Building 40 casks per week would get you a basic pay but anything over would be on bonus. By this time I was well and truly in my stride and repairing over 100 casks per week and making good money.
I spent 20 happy years there but in 1999 I was given the opportunity to go into mechanical coopering—working more with machines than with your hands like the traditional method I was trained in. I turned the offer down and decided to take voluntary redundancy instead.
At this point I had accepted that my coopering days were behind me. I worked as a Hackney black cab driver for the next 14 years.
A Return To The Industry
One day, out of the blue, my old managing director at Diageo asked if I wanted to do a job for them at Penderyn in Wales. The money was good so I went down to help them a couple of times, sharing my knowledge and helping them repair any faulty casks.
The same friend then asked me if I wanted to do the same at Speyside Distillery, which I did.
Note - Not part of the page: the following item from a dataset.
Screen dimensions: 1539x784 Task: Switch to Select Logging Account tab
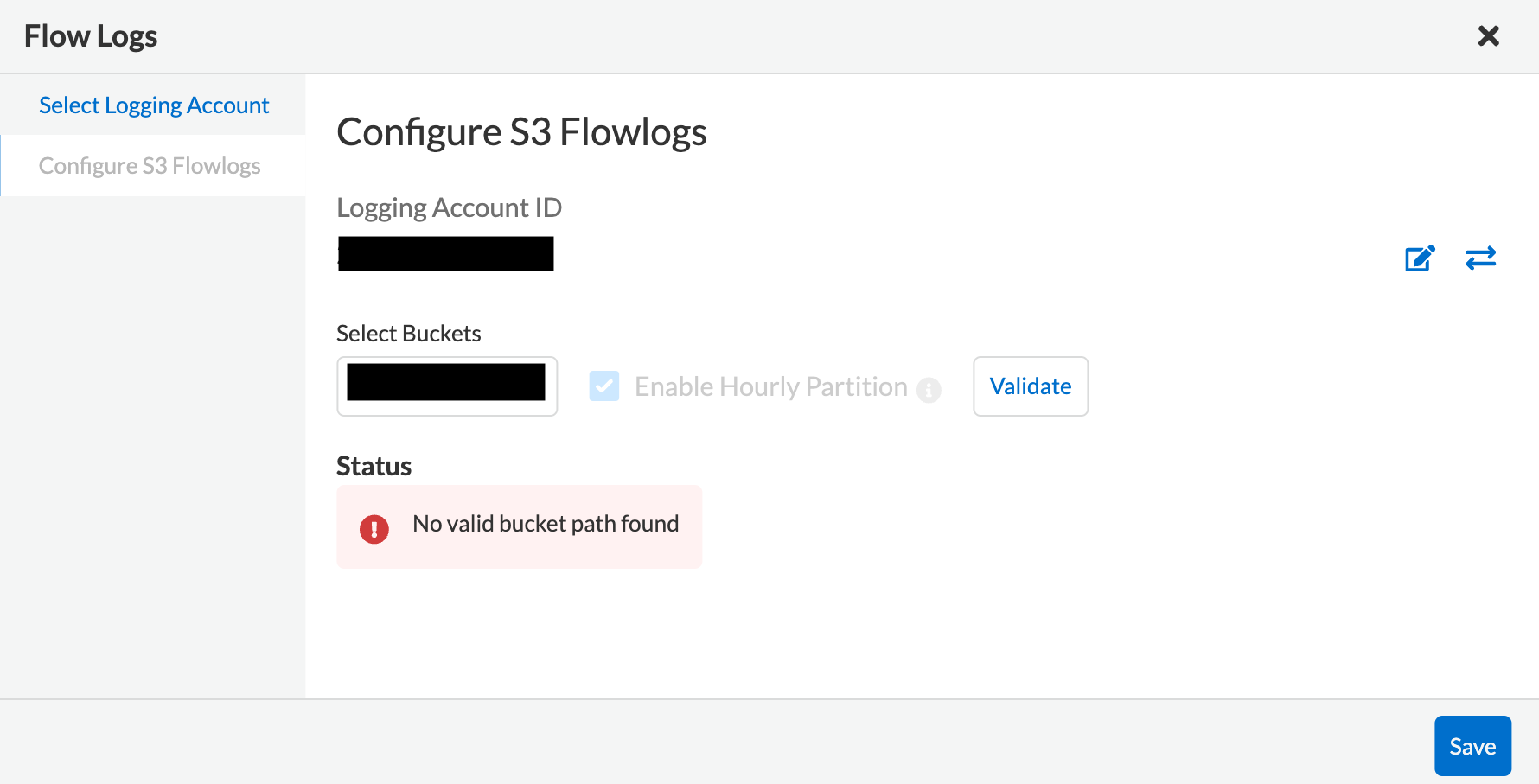[x=154, y=105]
Then, in 2015, he asked me if I was interested in helping out a brand new distillery which had just started producing single malt in Hillington, an Industrial Estate on the outskirts of Glasgow. It was here that I met Liam Hughes, and the rest is history. I joined the distillery just days after the first cask was filled, starting with one day per week.
One day per week became two, then three, and eventually became full time. I have been with the Glasgow distillery for nine years now and have witnessed it grow from a start-up into a fully formed, successful producer exporting around the world. The growth has been remarkable but the team here still keep to the same hands-on ethos within production that I witnessed from the very beginning.
The Tools Of A Cooper
At The Glasgow Distillery it is all old and traditional techniques. I use a variety of tools in my day-to-day job:
- A coopers hammer.
- A Driver; a tool used for pushing hoops down and tightening them.
- A Crumb Knife which makes sure the staves are the same weight (the same thickness) to prepare the croze – the shape every stave has to make sure the end fits in uniformly across the cask.
- A Croze Block which cuts the croze
- A Plucker, which is a coopers spoke shave to make the outside smooth – a ‘coopers plane’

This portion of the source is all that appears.